:: EXERCISE DETAILS ::
Copy out the following lines word for word, with every character, space and line break unchanged.

:: SUPPLIED RECORDS ::
------------------------

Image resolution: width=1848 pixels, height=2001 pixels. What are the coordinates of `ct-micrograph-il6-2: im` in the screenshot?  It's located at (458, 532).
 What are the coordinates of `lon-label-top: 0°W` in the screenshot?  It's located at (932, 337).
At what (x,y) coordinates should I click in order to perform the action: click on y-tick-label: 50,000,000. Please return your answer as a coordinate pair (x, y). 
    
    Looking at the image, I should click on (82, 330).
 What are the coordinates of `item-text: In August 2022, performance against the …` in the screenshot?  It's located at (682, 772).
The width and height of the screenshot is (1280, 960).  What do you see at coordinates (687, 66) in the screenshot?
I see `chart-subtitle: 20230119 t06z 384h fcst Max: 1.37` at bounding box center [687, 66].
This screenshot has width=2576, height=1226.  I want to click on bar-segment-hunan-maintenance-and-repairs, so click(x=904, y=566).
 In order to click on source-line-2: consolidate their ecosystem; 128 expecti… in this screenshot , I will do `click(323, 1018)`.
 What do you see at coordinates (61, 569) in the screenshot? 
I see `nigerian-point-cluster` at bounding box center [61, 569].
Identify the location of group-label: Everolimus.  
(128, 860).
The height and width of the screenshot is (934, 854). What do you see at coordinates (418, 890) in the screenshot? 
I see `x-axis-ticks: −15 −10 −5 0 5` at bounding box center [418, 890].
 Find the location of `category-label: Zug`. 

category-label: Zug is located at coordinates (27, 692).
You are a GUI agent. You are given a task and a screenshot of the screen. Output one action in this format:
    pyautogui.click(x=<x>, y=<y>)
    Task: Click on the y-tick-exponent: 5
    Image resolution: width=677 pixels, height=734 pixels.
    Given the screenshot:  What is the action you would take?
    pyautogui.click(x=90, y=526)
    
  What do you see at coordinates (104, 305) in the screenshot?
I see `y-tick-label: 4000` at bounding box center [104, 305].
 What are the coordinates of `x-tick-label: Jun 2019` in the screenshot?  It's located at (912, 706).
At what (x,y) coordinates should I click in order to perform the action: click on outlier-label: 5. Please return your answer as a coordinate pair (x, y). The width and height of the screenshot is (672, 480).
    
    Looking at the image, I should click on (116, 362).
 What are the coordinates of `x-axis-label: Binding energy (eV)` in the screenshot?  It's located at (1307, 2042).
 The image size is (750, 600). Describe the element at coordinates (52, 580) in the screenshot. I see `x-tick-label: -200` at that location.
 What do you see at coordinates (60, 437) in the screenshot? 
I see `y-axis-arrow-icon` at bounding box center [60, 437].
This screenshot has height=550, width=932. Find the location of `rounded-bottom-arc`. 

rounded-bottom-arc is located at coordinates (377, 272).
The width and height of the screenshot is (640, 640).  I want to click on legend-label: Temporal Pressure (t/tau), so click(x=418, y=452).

------------------------

:: WRITTEN REPLY ::
Image resolution: width=1848 pixels, height=2001 pixels. What are the coordinates of `ct-micrograph-il6-2: im` in the screenshot?  It's located at (458, 532).
 What are the coordinates of `lon-label-top: 0°W` in the screenshot?  It's located at (932, 337).
At what (x,y) coordinates should I click in order to perform the action: click on y-tick-label: 50,000,000. Please return your answer as a coordinate pair (x, y). 
    
    Looking at the image, I should click on (82, 330).
 What are the coordinates of `item-text: In August 2022, performance against the …` in the screenshot?  It's located at (682, 772).
The width and height of the screenshot is (1280, 960).  What do you see at coordinates (687, 66) in the screenshot?
I see `chart-subtitle: 20230119 t06z 384h fcst Max: 1.37` at bounding box center [687, 66].
This screenshot has width=2576, height=1226.  I want to click on bar-segment-hunan-maintenance-and-repairs, so click(x=904, y=566).
 In order to click on source-line-2: consolidate their ecosystem; 128 expecti… in this screenshot , I will do `click(323, 1018)`.
 What do you see at coordinates (61, 569) in the screenshot? 
I see `nigerian-point-cluster` at bounding box center [61, 569].
Identify the location of group-label: Everolimus.  
(128, 860).
The height and width of the screenshot is (934, 854). What do you see at coordinates (418, 890) in the screenshot? 
I see `x-axis-ticks: −15 −10 −5 0 5` at bounding box center [418, 890].
 Find the location of `category-label: Zug`. 

category-label: Zug is located at coordinates (27, 692).
You are a GUI agent. You are given a task and a screenshot of the screen. Output one action in this format:
    pyautogui.click(x=<x>, y=<y>)
    Task: Click on the y-tick-exponent: 5
    Image resolution: width=677 pixels, height=734 pixels.
    Given the screenshot:  What is the action you would take?
    pyautogui.click(x=90, y=526)
    
  What do you see at coordinates (104, 305) in the screenshot?
I see `y-tick-label: 4000` at bounding box center [104, 305].
 What are the coordinates of `x-tick-label: Jun 2019` in the screenshot?  It's located at (912, 706).
At what (x,y) coordinates should I click in order to perform the action: click on outlier-label: 5. Please return your answer as a coordinate pair (x, y). The width and height of the screenshot is (672, 480).
    
    Looking at the image, I should click on (116, 362).
 What are the coordinates of `x-axis-label: Binding energy (eV)` in the screenshot?  It's located at (1307, 2042).
 The image size is (750, 600). Describe the element at coordinates (52, 580) in the screenshot. I see `x-tick-label: -200` at that location.
 What do you see at coordinates (60, 437) in the screenshot? 
I see `y-axis-arrow-icon` at bounding box center [60, 437].
This screenshot has height=550, width=932. Find the location of `rounded-bottom-arc`. 

rounded-bottom-arc is located at coordinates (377, 272).
The width and height of the screenshot is (640, 640).  I want to click on legend-label: Temporal Pressure (t/tau), so click(x=418, y=452).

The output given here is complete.